Wednesday 4 April 2018

The Contact of Two Liberties

When I was waffling a few blogs ago of each of us having our very own question I said that I had never actually found what mine was (Maybe it had just been lost amid a sea of questions!)


Which one is mine?

But my memory was jogged by one question - perhaps more a query -  that often occupied my mind a few years ago, and one I raised then on a few Forums. I always labelled my query "The Contact of Two Liberties". 

I think I need to set the scene so that others who may have stumbled upon this blog can at least have some chance of capturing exactly what I am on about.

My question/query was occasioned by an exchange between Thomas Merton and Aldous Huxley, a correspondence found in "The Hidden Ground of Love", Merton's letters on religious experience and social concerns. Merton was seeking dialogue with Huxley on the use of drugs to induce mystical states, a use that Huxley was advocating and Merton had doubts about.



First up, Merton admitted that he was unable to be clear himself as far as the distinction between natural and supernatural, of exactly what the dividing line between the two might be. Nevertheless, he saw a true mystical experience as necessarily being a contact of two liberties, and therefore not procurable by drugs. Obviously, for Merton, one of those two liberties would be God - God not as "object" or as "Him up there", but as "I Am" or simply "Am" (Merton's words) He then goes on to speak more of such "liberty" i.e. liberty as "a free gift", "a free act of love". 


Free? Still there can be arguments!

At the time I was myself moving away from "Him up there" and towards the idea of the Divine as the Ground of Being, the "hidden ground of love". But I was still disturbed by certain assertions found in the sermons of Meister Eckhart, where  Eckhart claimed that if we "empty ourselves" then God must enter in. So, no choice, all determined purely by the way things are. To my mind, as it was then, something, somewhere, seemed to be in danger of being lost.


The Hidden Ground of Love

Obviously a lot of this revolves around the free will versus determinism debate, an ongoing conundrum still unresolved - and I would say, unresolvable. But for me, then, and now, such debate holds no interest. Freedom is experienced and, subjectively, we live by choice. Appeals to determinism - especially as "justification" - are for me a cop out.


No end to the arguments

Well, for better or worse, I have since moved onwards, from the Ground of Being to non-theism, then to non-duality! I have found that nothing has been lost, just clarity gained - irrespective of how unclear my ramblings are to others! 

Why speak only of two liberties? There are infinite liberties. Why speak only of "contact"? Why not speak of inter-being? 



Each moment is a gift within such inter-being, each moment potentially a moment of love, a love that has no why. 

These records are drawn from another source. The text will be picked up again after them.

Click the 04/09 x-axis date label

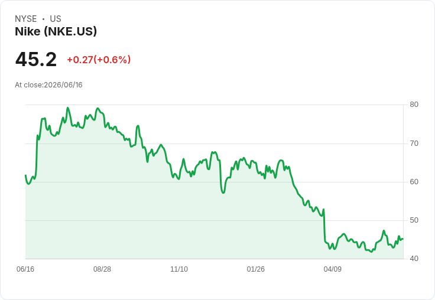tap(332, 269)
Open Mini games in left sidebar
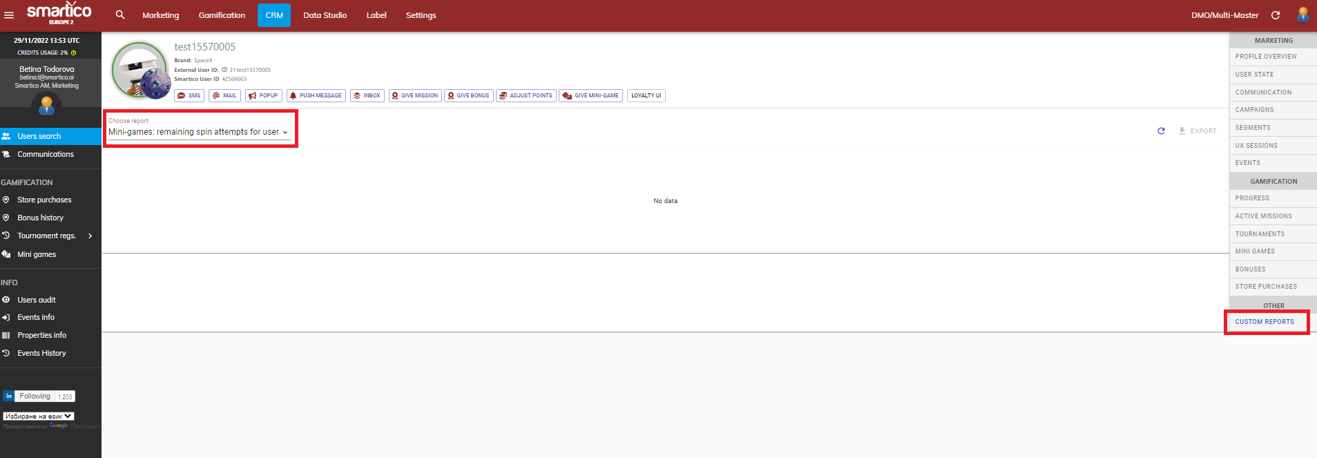The width and height of the screenshot is (1317, 458). [x=37, y=254]
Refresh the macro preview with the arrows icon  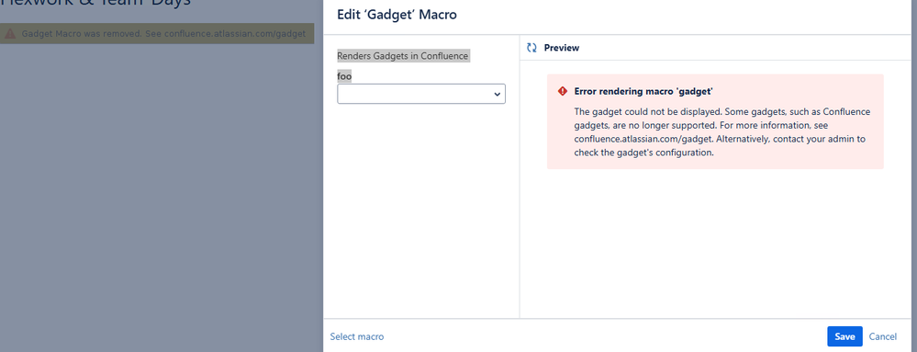pos(531,48)
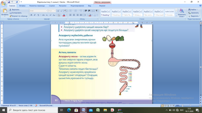Toggle show paragraph marks (¶)
The height and width of the screenshot is (113, 202).
tap(97, 11)
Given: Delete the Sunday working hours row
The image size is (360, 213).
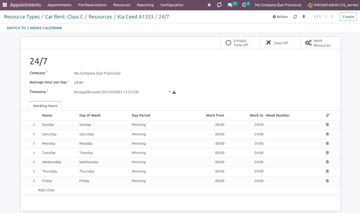Looking at the screenshot, I should tap(327, 125).
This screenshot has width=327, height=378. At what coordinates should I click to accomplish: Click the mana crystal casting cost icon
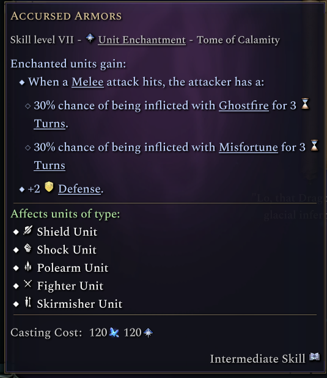click(114, 332)
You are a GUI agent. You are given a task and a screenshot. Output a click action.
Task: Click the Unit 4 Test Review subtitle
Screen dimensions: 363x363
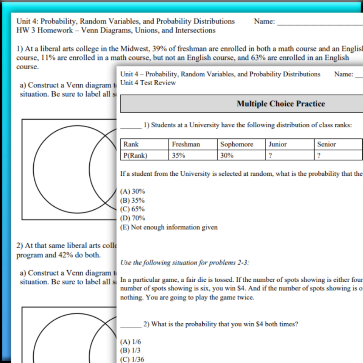point(148,83)
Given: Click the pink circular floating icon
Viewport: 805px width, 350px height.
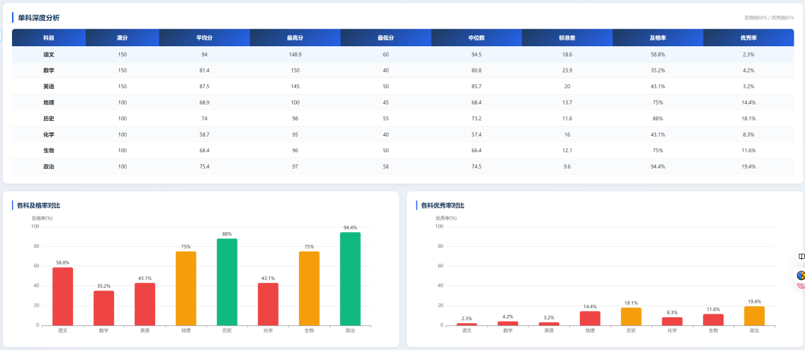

For me the distinction between natural and supernatural just does not exist. To insist upon such a division only creates problems. "Am" has been from the very beginning and has no need to "enter" when we "empty ourselves". And I would say that the words of Lama Govinda, that the only extension to the present is intensity, points towards better distinctions.

Then again, is "intensity" the correct word?


Intensity? Too much "calculation"?

 Related Quotes:- 

"All the greatest and most important problems are fundamentally unsolvable. They can never be solved, but only outgrown."